About This Blog

First, read the welcome letter:

http://anthem-llc.blogspot.com/2010/02/welcome.html

All of my comments are written from the perspective of turnaround management in a manufacturing or industrial service company. These companies typically have many facilities and are labor and asset intensive. Inherently, the commentary is generalized – I have employed these tools and methods in industries ranging from aerospace prime contractors to automotive suppliers, and in many regions throughout the world. Every company presents unique challenges and certainly unique business models. Because of this, I have found it most successful when I practice being a good listener to those with experience in the specific industry while working to educate them on principles and practices that make for good businessmen and businesswomen.

It is the consistency from business to business that is remarkable – and this, in my view, makes the problem quite simple to solve.

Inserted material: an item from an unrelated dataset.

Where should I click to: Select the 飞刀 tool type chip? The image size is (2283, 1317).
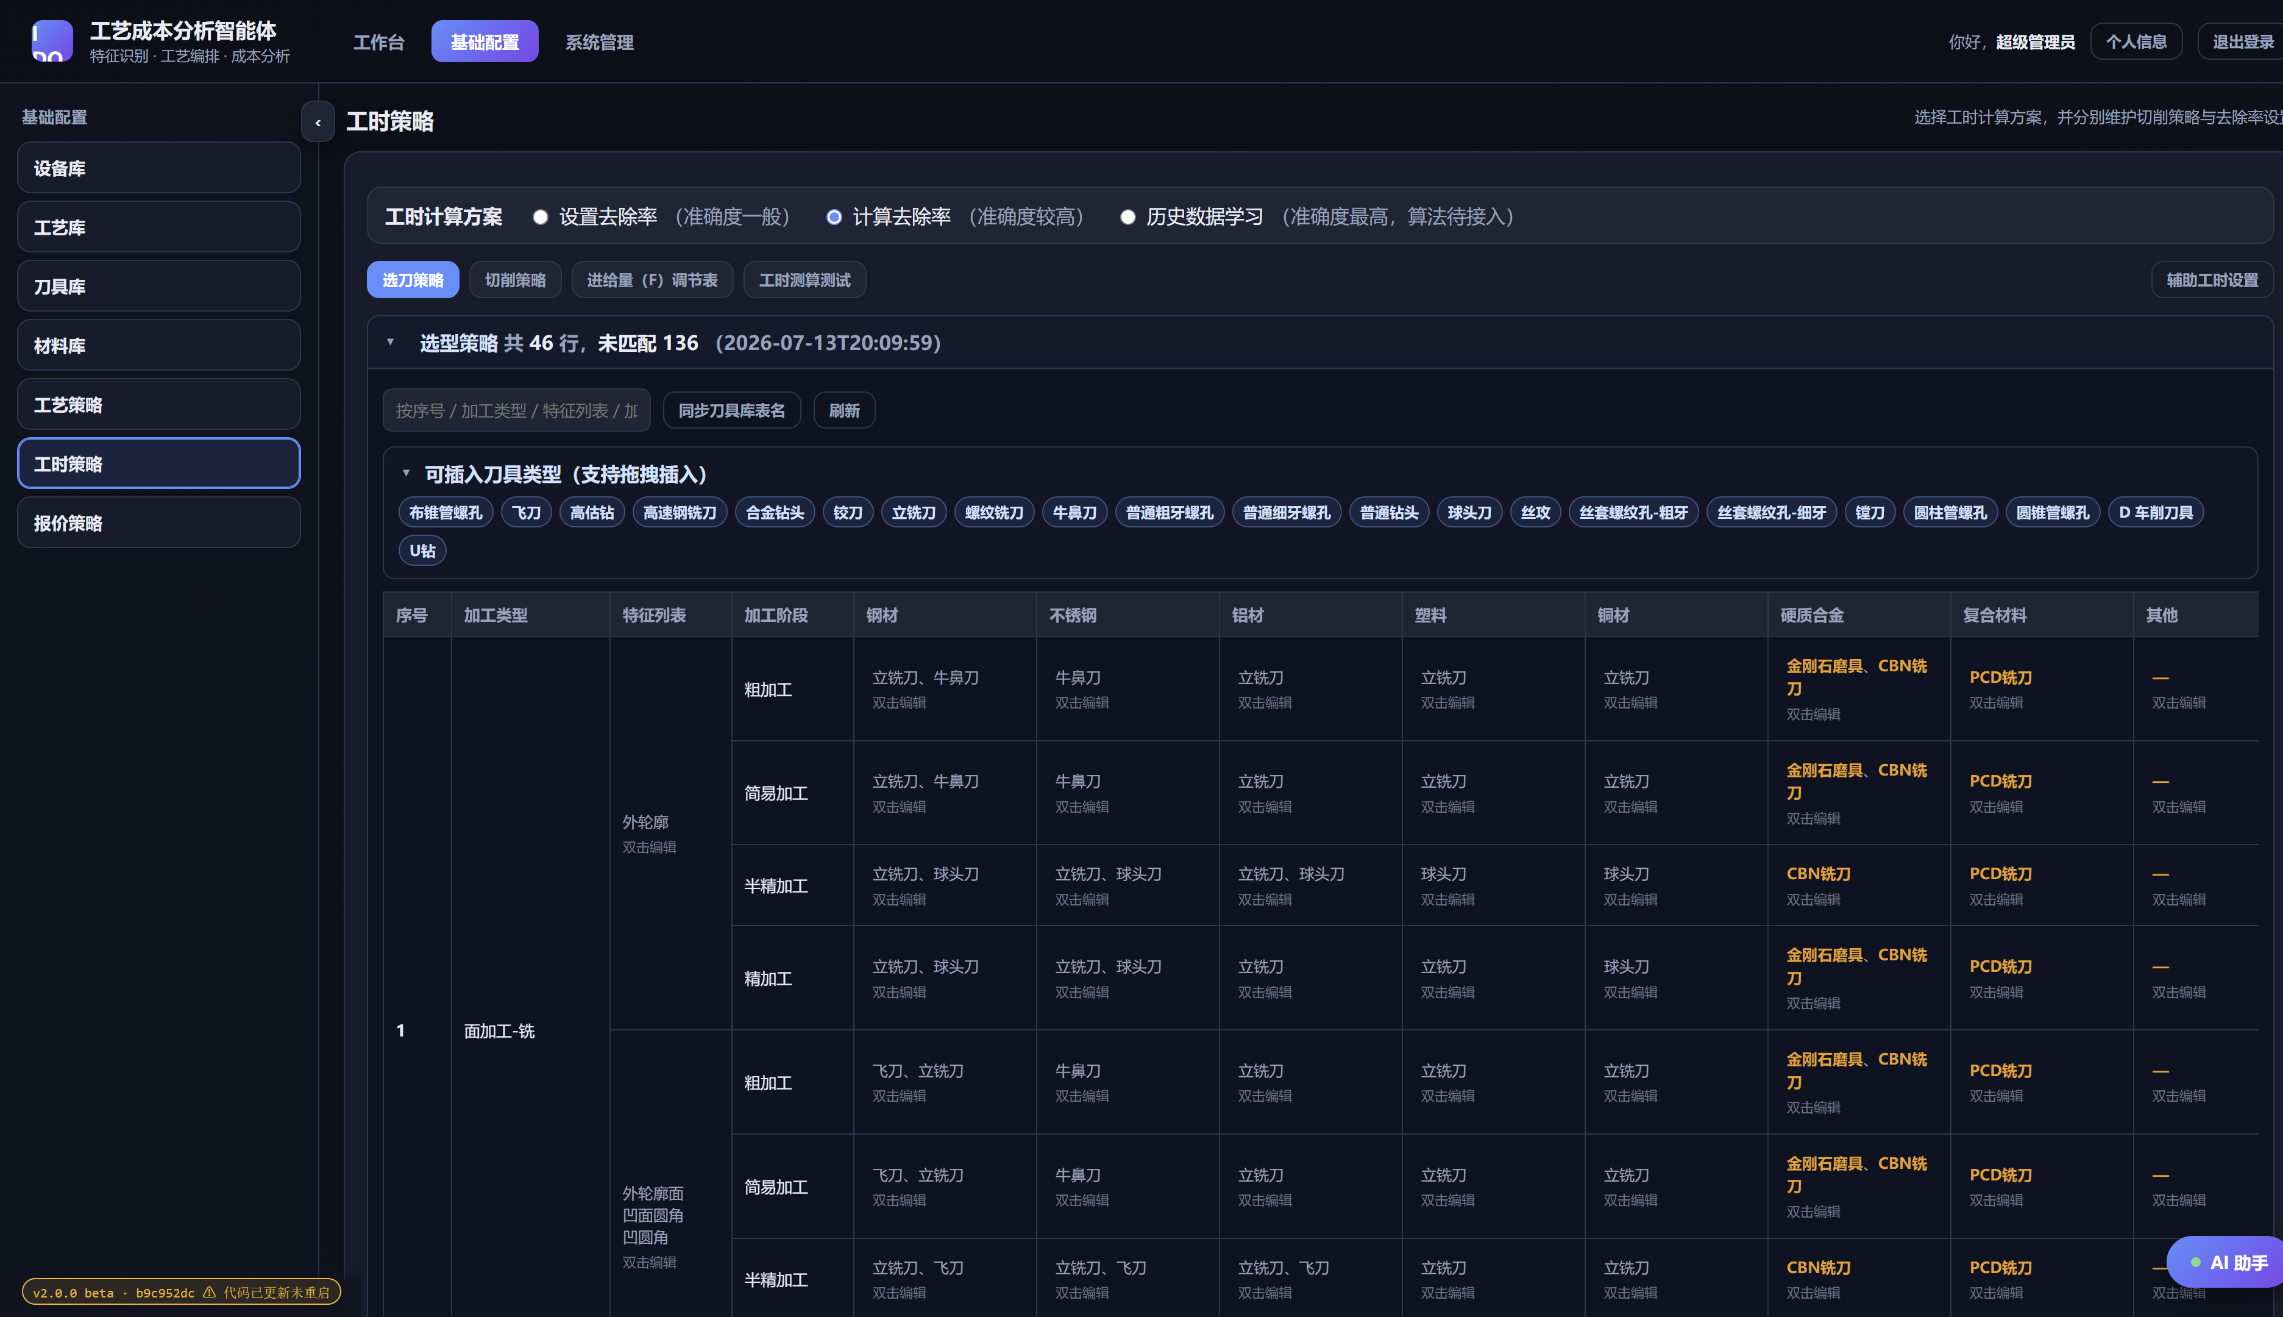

So, this blog is about those commonalities, about themes that I have found to be quite regularly present in almost every situation. For example:

1) The sales department sells without any involvement or even ground rules from finance.
2) The treasurer is about the only person in the organization who monitors cash, and no one has a cash plan.
3) Management (in a broad, global sense) as a group never spends time together.
4) Housekeeping is a mess – a symptom of the attitude about "care" of the company's assets.
5) Management rarely "walks the floor" or otherwise interacts in a meaningful way with the employees.
6) There is little in the way of continuous improvement – regardless of the fancy sounding acronym given to the program.
7) There is an attitude of "the customer is not reasonable," therefore the customer is ignored.
8) Little care is given to the balance sheet.
9) "We can't control [fill in the blank] costs."

Keep in mind, my observations come from the universe in which I participate – looking at companies that were run into bankruptcy, or were well on there way. Obviously there are many companies that "get it."

So this blog is written from the perspective of this unique experience.